しかしすぐに緊張を取り戻し、さっと踵を返すと、長いスカートをひらりと翻して木々の間を駆けて行き、まもなく私の視界から失せた。不意打ちに私がまた襲い掛かることすら、微塵も疑いもしていなかった。
――可哀相な子だ…!
一目散に逃げていく、細い背を見つめながら、私はこう呟かずにはいられなかった。
私には仕留められなかったが、どうせじきに森の荒々しい獣どもに襲われ、喰われてしまうだろう。
軟らかい靴は、尖った岩の上を駆けて行くのには向いていない。その裾も、今に荊の茂みに引き裂かれ、ぼろぼろにされてしまうだろう。大人でも此の森を抜けることさえままならないというのに、何より、たった一人の姫がこれから先、どうやって食べていけるというのか。

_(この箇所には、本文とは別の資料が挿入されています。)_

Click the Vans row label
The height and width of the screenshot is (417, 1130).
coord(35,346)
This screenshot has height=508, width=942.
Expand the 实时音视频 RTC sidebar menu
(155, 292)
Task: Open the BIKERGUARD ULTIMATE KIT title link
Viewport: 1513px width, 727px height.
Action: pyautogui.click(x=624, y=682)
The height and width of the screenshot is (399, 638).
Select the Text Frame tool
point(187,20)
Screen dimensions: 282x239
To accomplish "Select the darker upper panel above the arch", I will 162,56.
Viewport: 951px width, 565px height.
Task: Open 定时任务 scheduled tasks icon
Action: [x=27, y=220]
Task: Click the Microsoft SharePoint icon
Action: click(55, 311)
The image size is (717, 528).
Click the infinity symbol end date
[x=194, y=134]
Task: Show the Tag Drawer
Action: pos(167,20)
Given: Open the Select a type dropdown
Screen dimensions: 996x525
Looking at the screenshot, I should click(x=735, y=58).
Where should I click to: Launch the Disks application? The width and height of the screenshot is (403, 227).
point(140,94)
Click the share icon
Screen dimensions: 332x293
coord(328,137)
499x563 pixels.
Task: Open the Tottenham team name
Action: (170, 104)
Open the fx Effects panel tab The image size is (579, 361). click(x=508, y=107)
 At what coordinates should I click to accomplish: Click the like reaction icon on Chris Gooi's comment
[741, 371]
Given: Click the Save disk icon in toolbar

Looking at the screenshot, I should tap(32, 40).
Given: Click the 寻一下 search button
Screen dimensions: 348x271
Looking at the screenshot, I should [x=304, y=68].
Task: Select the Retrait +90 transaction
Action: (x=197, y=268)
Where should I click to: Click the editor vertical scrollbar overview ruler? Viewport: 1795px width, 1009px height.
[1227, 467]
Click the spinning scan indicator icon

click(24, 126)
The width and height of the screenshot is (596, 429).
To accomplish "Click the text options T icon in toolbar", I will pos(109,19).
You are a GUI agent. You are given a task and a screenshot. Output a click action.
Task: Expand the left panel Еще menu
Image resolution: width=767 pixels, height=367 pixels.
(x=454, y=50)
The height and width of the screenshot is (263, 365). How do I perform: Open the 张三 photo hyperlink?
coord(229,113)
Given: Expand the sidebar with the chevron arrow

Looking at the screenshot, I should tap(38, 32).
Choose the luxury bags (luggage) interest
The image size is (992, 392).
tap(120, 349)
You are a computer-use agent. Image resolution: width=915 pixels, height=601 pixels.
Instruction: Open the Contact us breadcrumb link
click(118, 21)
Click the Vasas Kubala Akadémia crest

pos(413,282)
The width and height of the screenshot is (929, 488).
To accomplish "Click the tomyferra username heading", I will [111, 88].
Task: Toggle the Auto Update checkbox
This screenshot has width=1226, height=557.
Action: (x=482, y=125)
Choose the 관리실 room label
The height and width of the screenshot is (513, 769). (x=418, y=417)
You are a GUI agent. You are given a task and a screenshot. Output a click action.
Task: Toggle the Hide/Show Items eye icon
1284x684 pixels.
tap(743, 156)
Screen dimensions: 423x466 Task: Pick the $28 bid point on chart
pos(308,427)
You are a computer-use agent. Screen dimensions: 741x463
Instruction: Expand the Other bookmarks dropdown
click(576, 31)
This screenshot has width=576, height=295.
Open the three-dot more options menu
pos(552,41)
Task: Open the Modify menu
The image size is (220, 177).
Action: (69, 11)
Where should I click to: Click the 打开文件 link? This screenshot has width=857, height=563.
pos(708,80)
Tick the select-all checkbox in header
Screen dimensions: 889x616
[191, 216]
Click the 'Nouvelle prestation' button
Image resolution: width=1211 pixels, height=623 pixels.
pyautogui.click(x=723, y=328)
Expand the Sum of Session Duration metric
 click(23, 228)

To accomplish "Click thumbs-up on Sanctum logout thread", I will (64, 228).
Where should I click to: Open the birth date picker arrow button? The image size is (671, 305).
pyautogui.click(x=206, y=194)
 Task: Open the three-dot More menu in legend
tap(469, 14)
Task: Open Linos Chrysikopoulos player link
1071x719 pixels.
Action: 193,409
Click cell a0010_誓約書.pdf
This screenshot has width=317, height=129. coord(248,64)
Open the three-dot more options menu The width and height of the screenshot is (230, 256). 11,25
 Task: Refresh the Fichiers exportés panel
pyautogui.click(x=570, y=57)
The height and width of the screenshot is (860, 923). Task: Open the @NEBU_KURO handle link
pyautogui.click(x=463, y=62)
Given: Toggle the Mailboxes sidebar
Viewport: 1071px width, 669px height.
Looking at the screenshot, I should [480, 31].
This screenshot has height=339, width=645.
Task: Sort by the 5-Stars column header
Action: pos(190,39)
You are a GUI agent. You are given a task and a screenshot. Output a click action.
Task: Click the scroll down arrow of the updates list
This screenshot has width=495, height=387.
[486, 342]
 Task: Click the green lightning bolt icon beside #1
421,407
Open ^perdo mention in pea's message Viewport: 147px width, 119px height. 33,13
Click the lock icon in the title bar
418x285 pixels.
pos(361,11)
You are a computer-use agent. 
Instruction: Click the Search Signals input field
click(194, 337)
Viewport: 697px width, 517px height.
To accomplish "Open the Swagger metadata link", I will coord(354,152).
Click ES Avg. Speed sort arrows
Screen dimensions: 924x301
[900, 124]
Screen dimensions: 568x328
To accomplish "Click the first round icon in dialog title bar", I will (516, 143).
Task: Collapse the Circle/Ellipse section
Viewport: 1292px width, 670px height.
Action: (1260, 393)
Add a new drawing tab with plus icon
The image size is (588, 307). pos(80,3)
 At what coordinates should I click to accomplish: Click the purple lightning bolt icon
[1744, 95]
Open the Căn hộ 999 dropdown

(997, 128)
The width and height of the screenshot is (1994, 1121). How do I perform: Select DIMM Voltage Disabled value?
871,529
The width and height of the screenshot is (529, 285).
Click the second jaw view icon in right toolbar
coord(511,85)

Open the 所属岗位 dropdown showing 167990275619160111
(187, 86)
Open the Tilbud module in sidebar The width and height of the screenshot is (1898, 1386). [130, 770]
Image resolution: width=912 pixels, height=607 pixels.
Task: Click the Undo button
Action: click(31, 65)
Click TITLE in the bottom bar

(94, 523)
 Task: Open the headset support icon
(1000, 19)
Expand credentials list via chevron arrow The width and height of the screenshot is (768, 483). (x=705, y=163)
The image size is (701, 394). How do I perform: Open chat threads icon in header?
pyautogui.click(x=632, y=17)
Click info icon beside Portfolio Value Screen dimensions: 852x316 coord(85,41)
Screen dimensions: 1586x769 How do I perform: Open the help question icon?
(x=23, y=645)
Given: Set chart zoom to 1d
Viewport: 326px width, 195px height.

私は殺さないで済んだのに、どうにも後味が良いとは言えなかった。
しかし、いつまでもただ立ち尽くしている訳にもいかず、私は姑息な手段とは思いつつも、代わりに女王に差し出すものを捜すことにした。
すると丁度そこへ、運良く一頭の猪の仔が現れたので、その肺と肝臓を城へと持ち帰った。
いつまで欺けるかは分からなかった。いずれは発露する時が来るだろうとは思ったが、動物の臓器について、女王がそんなに専門的な知識を持っているとも考えられなかった。
肺と肝を見ると、女王は満足気に歪んだ笑みを浮かべた。死体について問われ、森の奥に埋めたと私は答えた。少しばかりの褒美を受け取って、城を辞去した。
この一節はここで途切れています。